Worf, the mighty Klingon with a softer side, totally deserves his own solo movie. It'd be a movie that dives deep into the life and times of our favorite no-nonsense warrior with a badge of honor as big as a galaxy. Worf isn't just any Klingon - he's a walking, talking (and occasionally grunting) grumpy treasure chest of stories waiting to be told. From his upbringing by human parents on Earth to his struggles with his Klingon identity and honor, Worf's journey takes him through a wormhole. Imagine the epic scenes of him learning to navigate two cultures, finding his place in the Starfleet, and, of course, those moments where he's just trying to understand human humor. The movie could be full of battles, heart, and a dash of awkward Worf moments - because who doesn't love those?

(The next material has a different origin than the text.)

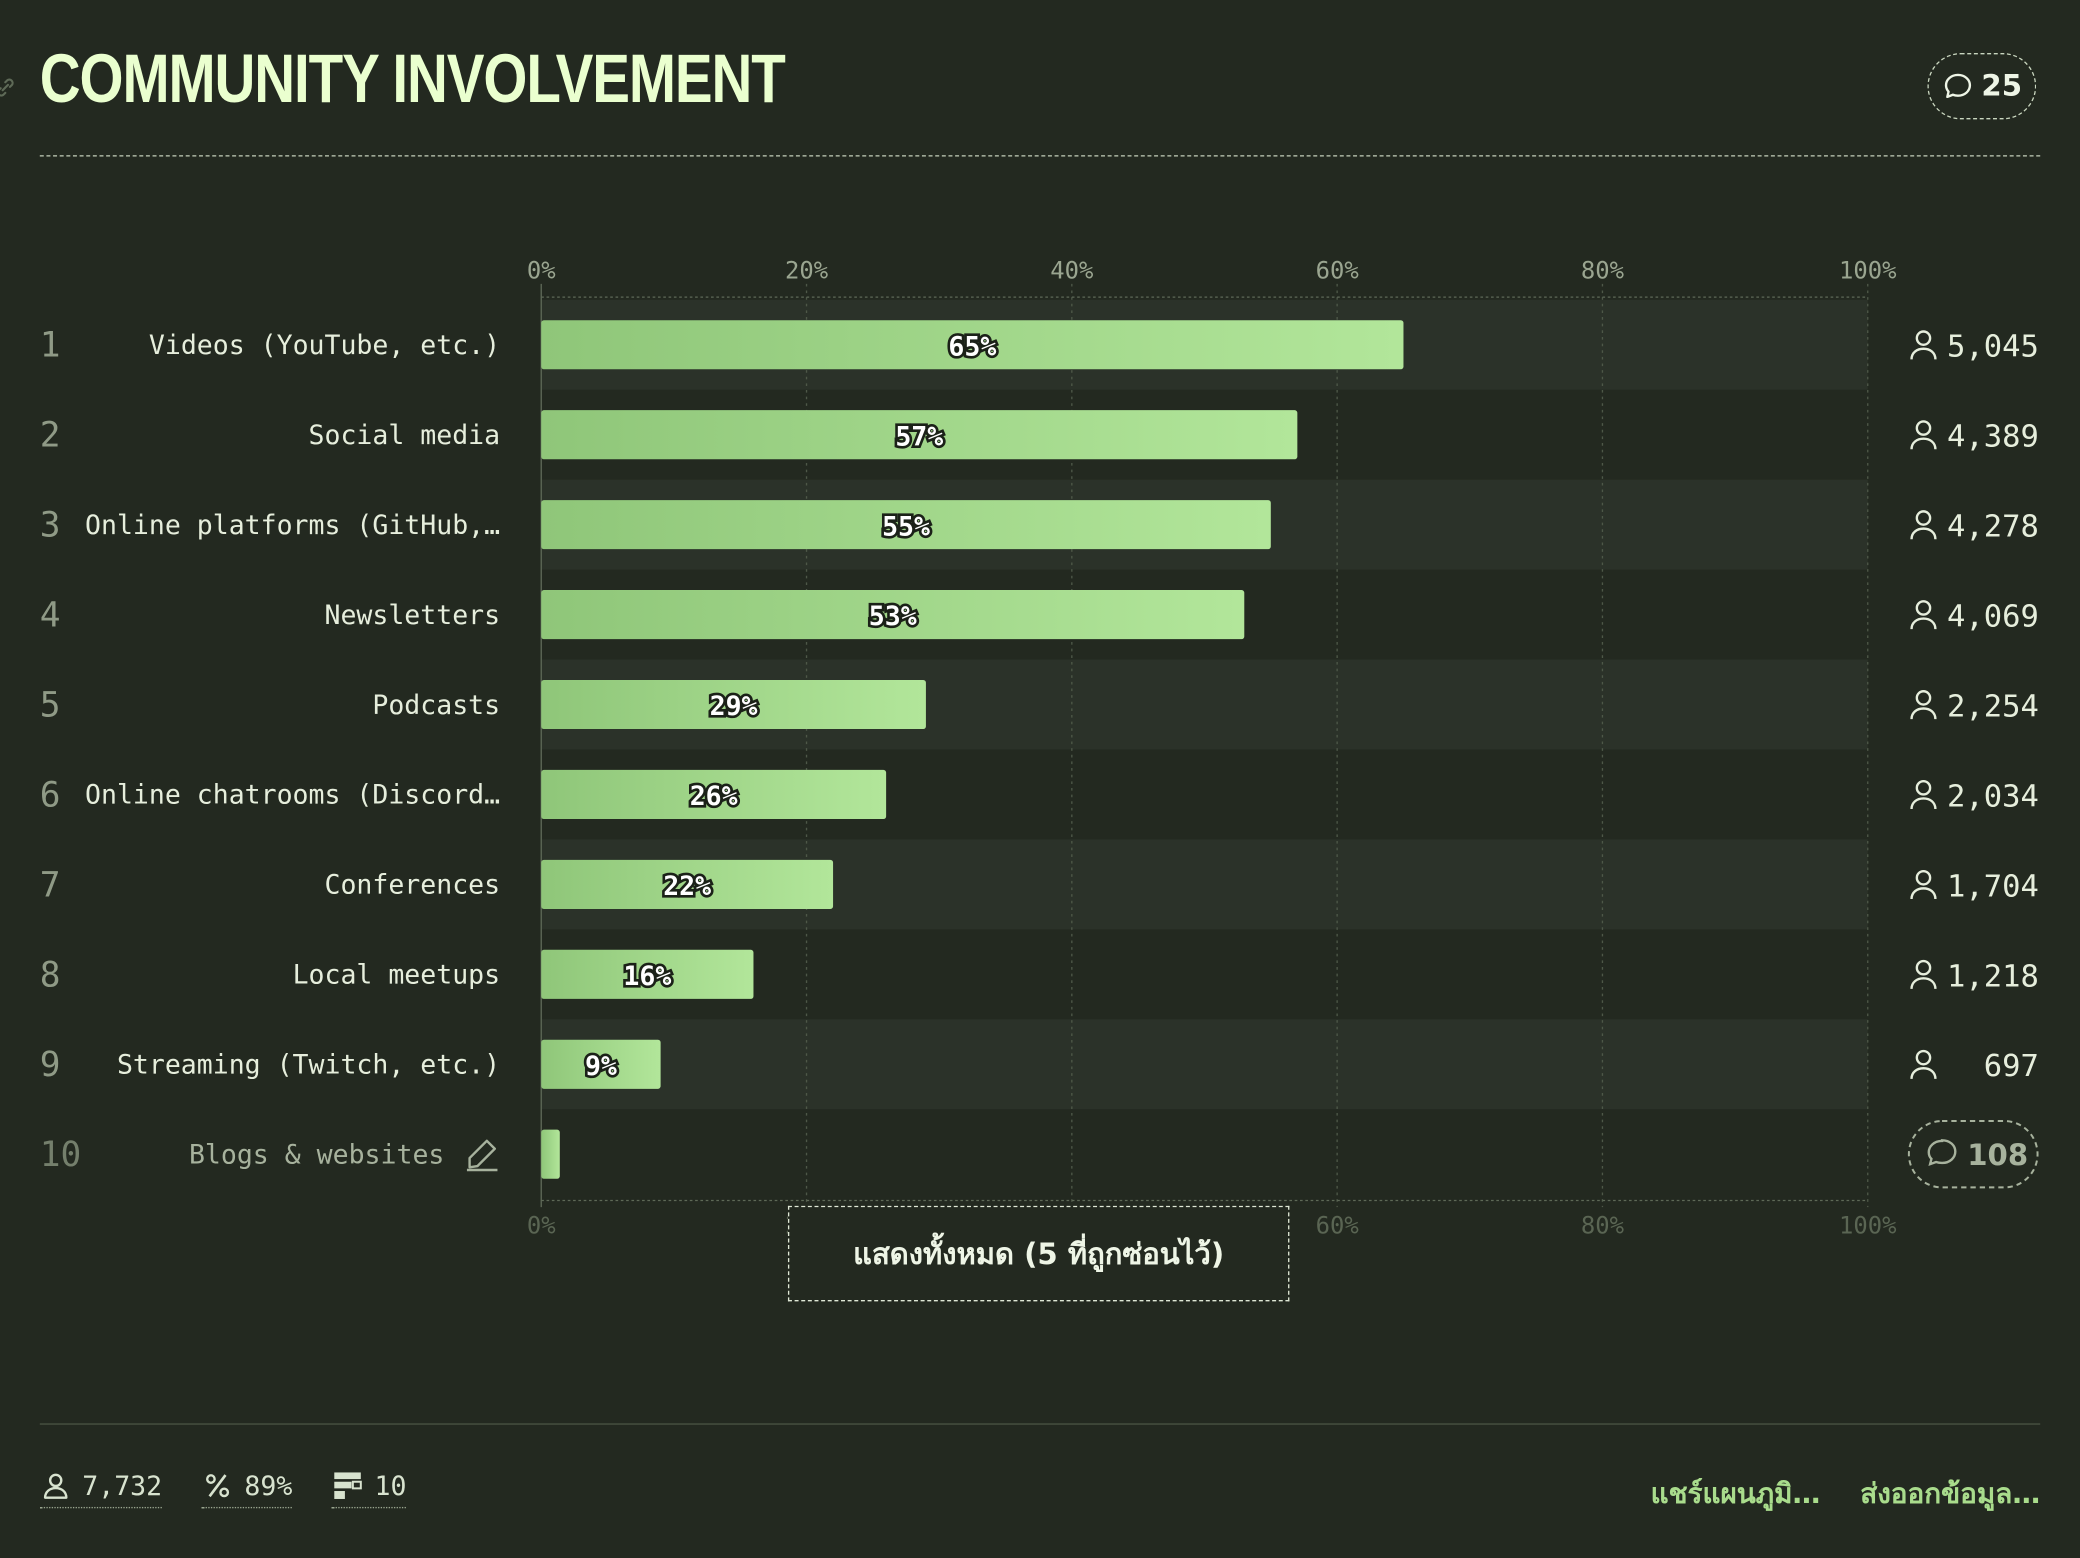 The height and width of the screenshot is (1558, 2080). I want to click on comment-count: 25, so click(2002, 86).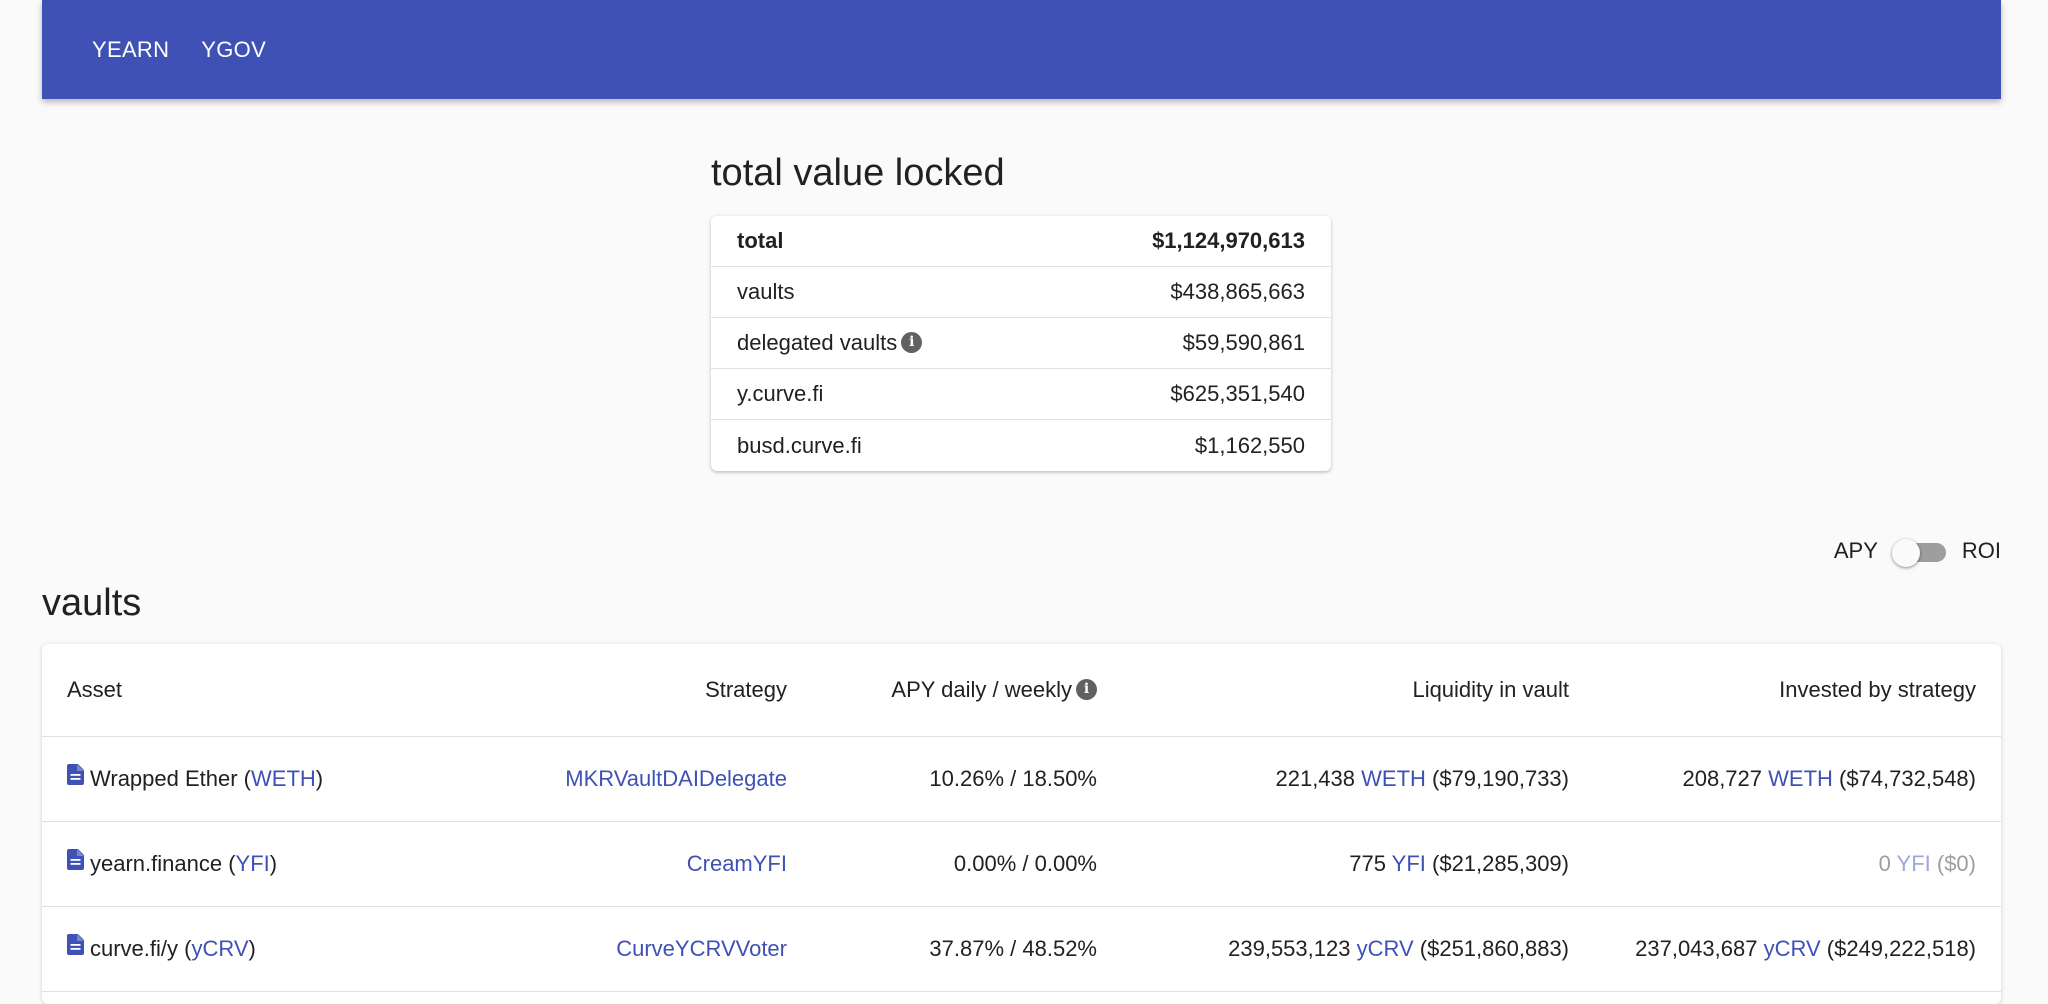 The width and height of the screenshot is (2048, 1004). Describe the element at coordinates (1333, 864) in the screenshot. I see `liquidity-cell: 775 YFI ($21,285,309)` at that location.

Now, let's not forget the richness of the Klingon culture that a Worf movie could explore. We're talking ancient rituals, fierce battles, and deep-seated traditions that make Klingons the party animals of the galaxy (if the party involved Bat'leths and blood wine). This movie could be a gateway into understanding what it truly means to be Klingon, seen through the eyes of Worf. I can already imagine Worf wrestling with the demands of Klingon honor versus his Starfleet duties, the internal conflicts, the external battles – it's like Shakespeare in space but with more forehead ridges and less iambic pentameter.

And let's be real, who wouldn't want to see Worf in full Klingon battle attire, reciting some guttural Klingon opera before leaping into battle? Worf: The Klingon Chronicles (there, I even named it for you) wouldn't just be a movie - it would be an epic saga of identity, honor, and finding one's path in the stars.